CI code style: black PyPI PyPI - Downloads

Python bindings and integrations for the excellent object_store crate. The main idea is to provide a common interface to various storage backends including the objects stores from most major cloud providers. The APIs are very focussed and taylored towards modern cloud native applications by hiding away many features (and complexities) encountered in full fledges file systems.

Among the included backend are:

  • Amazon S3 and S3 compliant APIs
  • Google Cloud Storage Buckets
  • Azure Blob Gen1 and Gen2 accounts (including ADLS Gen2)
  • local storage
  • in-memory store

Installation

The object-store-python package is available on PyPI and can be installed via

poetry add object-store-python

or using pip

pip install object-store-python

Usage

The main ObjectStore API mirrors the native object_store implementation, with some slight adjustments for ease of use in python programs.

ObjectStore api

from object_store import ObjectStore, ObjectMeta

# we use an in-memory store for demonstration purposes.
# data will not be persisted and is not shared across store instances
store = ObjectStore("memory://")

store.put("data", b"some data")

data = store.get("data")
assert data == b"some data"

blobs = store.list()

meta: ObjectMeta = store.head("data")

range = store.get_range("data", start=0, length=4)
assert range == b"some"

store.copy("data", "copied")
copied = store.get("copied")
assert copied == data

Configuration

As much as possible we aim to make access to various storage backends dependent only on runtime configuration. The kind of service is always derived from the url used to specifiy the storage location. Some basic configuration can also be derived from the url string, dependent on the chosen url format.

from object_store import ObjectStore

storage_options = {
    "azure_storage_account_name": "<my-account-name>",
    "azure_client_id": "<my-client-id>",
    "azure_client_secret": "<my-client-secret>",
    "azure_tenant_id": "<my-tenant-id>"
}

store = ObjectStore("az://<container-name>", storage_options)

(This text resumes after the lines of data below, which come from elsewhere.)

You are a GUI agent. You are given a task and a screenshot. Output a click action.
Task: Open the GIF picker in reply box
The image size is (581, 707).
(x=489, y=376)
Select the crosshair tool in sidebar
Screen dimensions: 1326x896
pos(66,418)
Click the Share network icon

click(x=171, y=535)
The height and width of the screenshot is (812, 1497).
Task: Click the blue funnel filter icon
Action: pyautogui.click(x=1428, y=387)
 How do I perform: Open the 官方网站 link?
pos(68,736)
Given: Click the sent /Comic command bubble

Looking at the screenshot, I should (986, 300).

We can provide the same configuration via the environment.

import os
from object_store import ObjectStore

os.environ["AZURE_STORAGE_ACCOUNT_NAME"] = "<my-account-name>"
os.environ["AZURE_CLIENT_ID"] = "<my-client-id>"
os.environ["AZURE_CLIENT_SECRET"] = "<my-client-secret>"
os.environ["AZURE_TENANT_ID"] = "<my-tenant-id>"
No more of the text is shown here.